**WORK REQUIRED**:
How many lines in the data that follows contain the word "will"? Only that number is needed.

**DATASET RECORDS**:
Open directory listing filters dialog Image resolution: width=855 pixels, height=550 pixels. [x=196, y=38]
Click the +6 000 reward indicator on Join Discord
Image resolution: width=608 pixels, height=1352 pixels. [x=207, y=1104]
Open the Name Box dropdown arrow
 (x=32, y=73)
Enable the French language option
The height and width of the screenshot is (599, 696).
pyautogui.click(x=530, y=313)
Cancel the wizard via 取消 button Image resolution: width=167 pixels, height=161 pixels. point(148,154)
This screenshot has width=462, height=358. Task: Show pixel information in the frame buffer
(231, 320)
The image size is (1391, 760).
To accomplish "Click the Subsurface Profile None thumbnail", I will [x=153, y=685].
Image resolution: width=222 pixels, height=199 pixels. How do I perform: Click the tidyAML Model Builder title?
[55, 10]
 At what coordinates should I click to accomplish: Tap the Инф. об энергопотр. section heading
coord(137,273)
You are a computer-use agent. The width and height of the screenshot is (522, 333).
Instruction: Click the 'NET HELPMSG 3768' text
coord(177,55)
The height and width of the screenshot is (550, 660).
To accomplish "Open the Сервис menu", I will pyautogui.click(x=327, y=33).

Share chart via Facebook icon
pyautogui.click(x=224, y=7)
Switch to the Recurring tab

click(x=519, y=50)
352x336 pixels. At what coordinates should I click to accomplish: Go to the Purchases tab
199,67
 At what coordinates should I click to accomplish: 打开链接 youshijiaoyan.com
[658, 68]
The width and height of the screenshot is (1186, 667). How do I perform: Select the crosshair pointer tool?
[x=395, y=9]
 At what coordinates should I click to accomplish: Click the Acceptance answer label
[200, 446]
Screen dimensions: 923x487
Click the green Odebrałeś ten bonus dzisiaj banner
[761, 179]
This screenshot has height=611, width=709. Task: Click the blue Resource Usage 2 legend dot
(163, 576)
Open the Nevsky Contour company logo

**THE ANSWER**:
2